During a debate in Parliament in December last year, Mr Baker said that although he “fully recognised” concern about proposed ticket barriers blocking access to the footbridge, the loss of revenue was an “important” issue.

Speaking during a Commons debate, he said: “The costs of ticketless travel relating to Sheffield station is estimated at between three and 18 per cent. The sum of £2.3m a year was given to me by officials and was based on the minimum figure. If it were 18 per cent, the amount would be £13.8m a year.

“We simply cannot allow money to continue to haemorrhage from Sheffield in this way and that a solution needs to be found that captures the lost revenue as a matter of urgency.
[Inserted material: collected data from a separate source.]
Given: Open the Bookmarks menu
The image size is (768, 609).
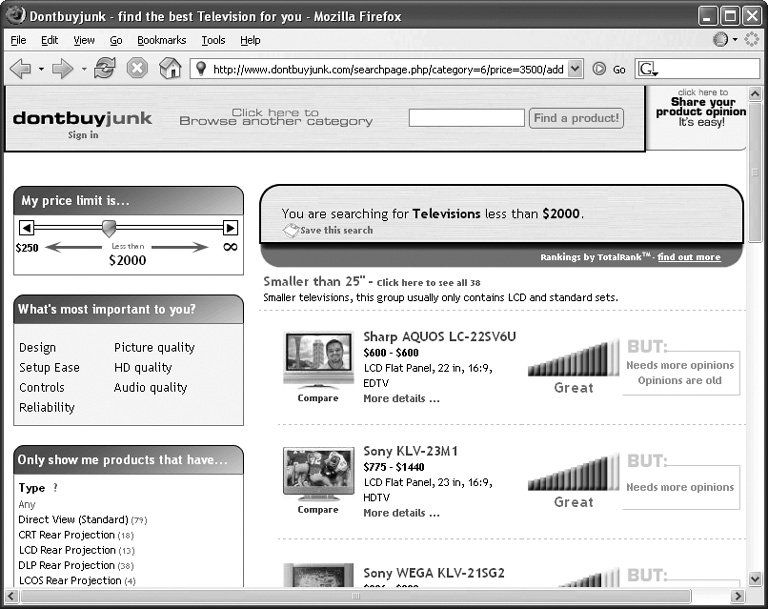Looking at the screenshot, I should point(161,40).
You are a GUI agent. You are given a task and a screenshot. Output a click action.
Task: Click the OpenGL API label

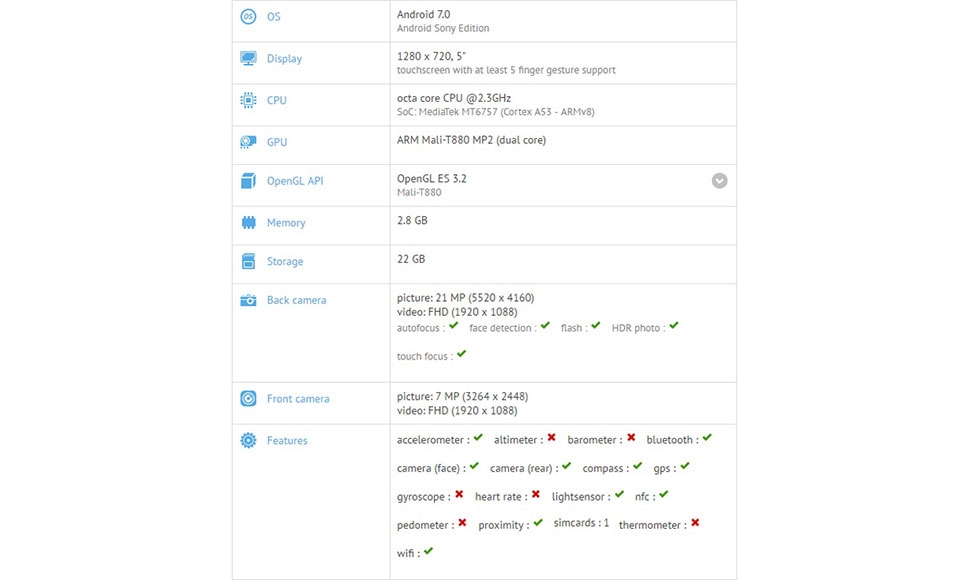tap(295, 181)
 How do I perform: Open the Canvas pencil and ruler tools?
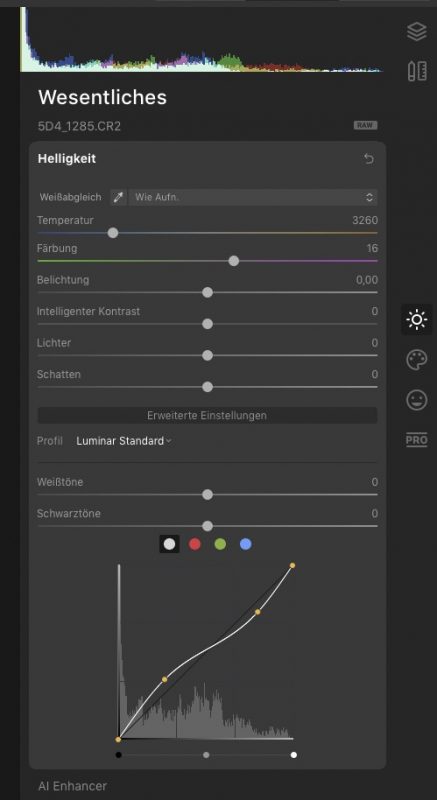click(417, 71)
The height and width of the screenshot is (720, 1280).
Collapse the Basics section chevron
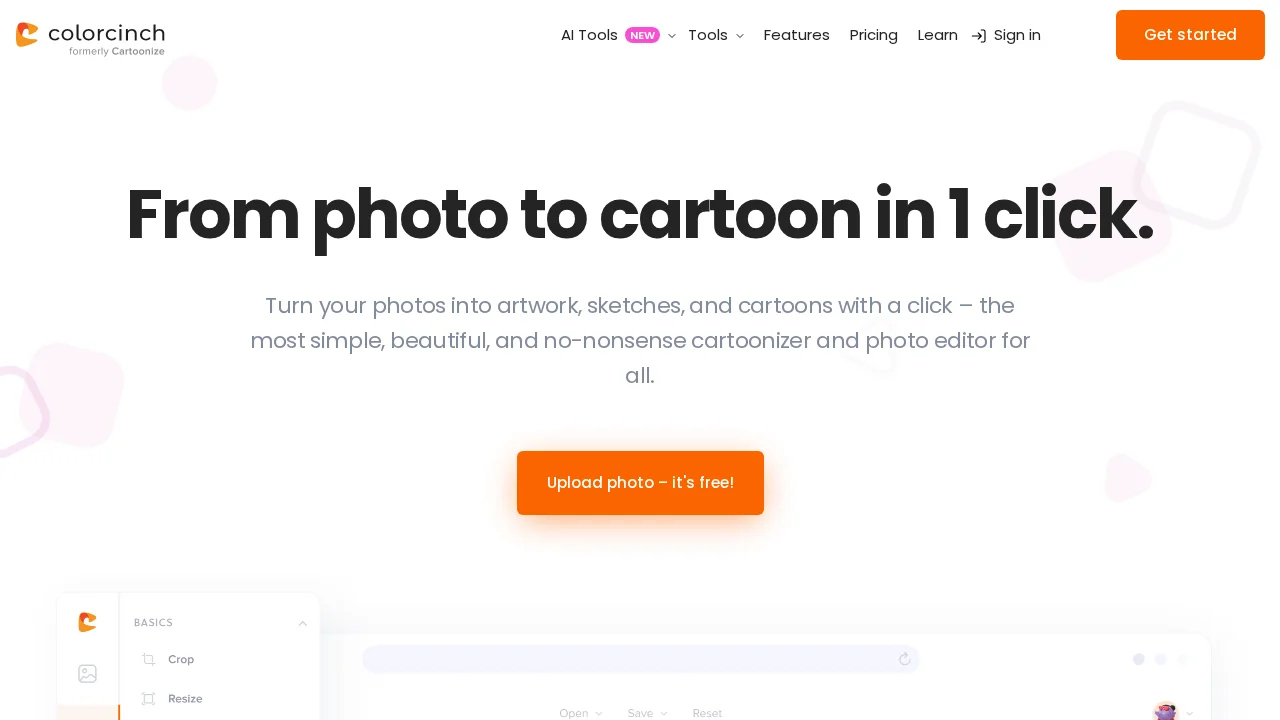click(302, 623)
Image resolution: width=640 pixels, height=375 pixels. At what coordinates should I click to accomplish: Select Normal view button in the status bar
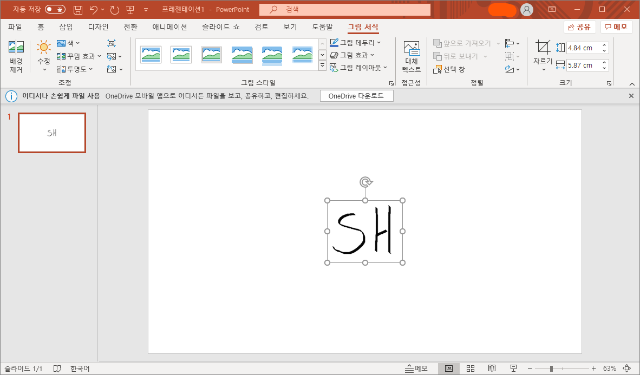tap(449, 368)
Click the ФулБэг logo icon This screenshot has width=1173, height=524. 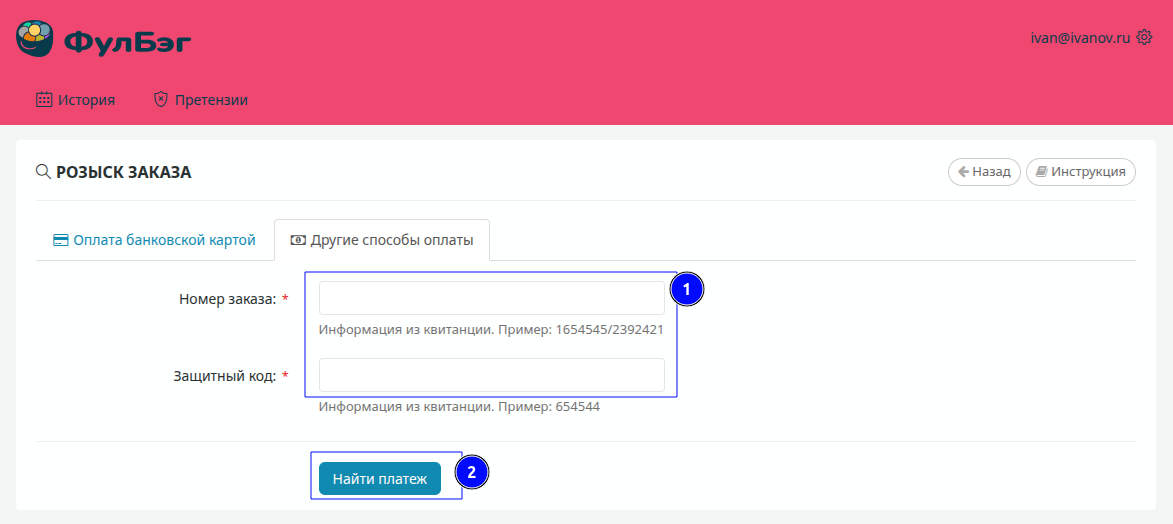[34, 39]
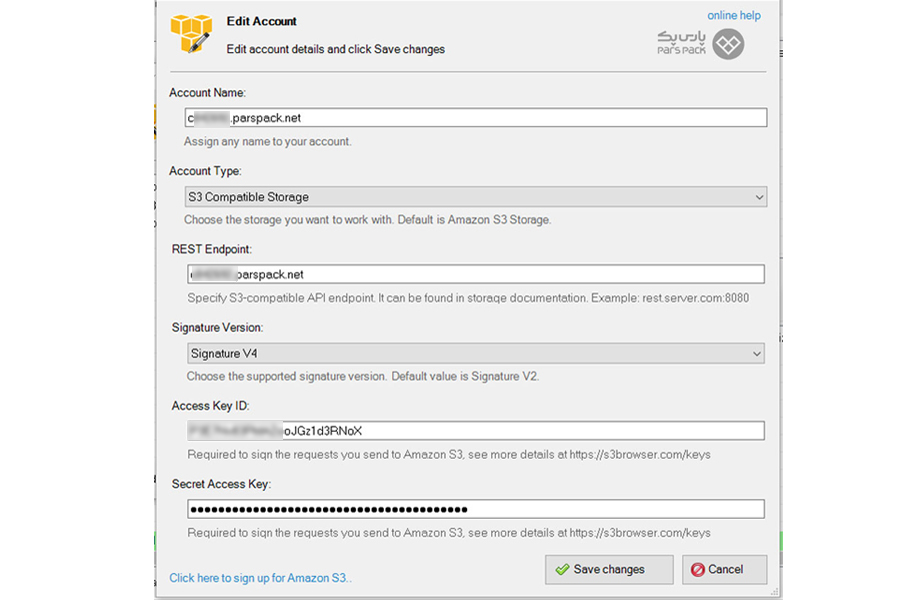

“This is money that should be going to the railway to help improve services and, at the moment, it is being lost.

“It is also unfair that many people are paying for their tickets while others are able to travel apparently free of charge.”

Station owner East Midlands Trains has also claimed that its franchise agreement with the Government to run rail services on the Sheffield to St Pancras route obliges them to install barriers to stop fare dodgers.

In Sheffield, however, MPs and councillors from both sides of the Labour and Liberal Democrat political divide have opposed the installation of barriers.

In 2009, East Midlands Trains had to apply for listed building consent in order to install the ticket barriers at the Grade Two-listed railway station.

That application was turned down by members of Sheffield Council’s planning board, who described the scheme as “appalling”.

Coun Brian Holmes said he was “disgusted” by the application, while Coun Alan Law criticised the company for what he called a “pretty appalling consultation process”.

Paul Blomfield, MP for Sheffield Central, said yesterday: “In my debate in Parliament on the station bridge the rail minister agreed to my demand for a meeting.

“I’m pleased we’ve now secured a date for a round table meeting and that both the transport secretary and rail minister will be attending.

“Before Christmas the rail minister accepted the key point that there must be pedestrian access through the station.

“This was a significant step forward and I want ministers to work with me, Residents Against Station Closure and the city council to find a solution to this long-running issue that maintains open access through our station.”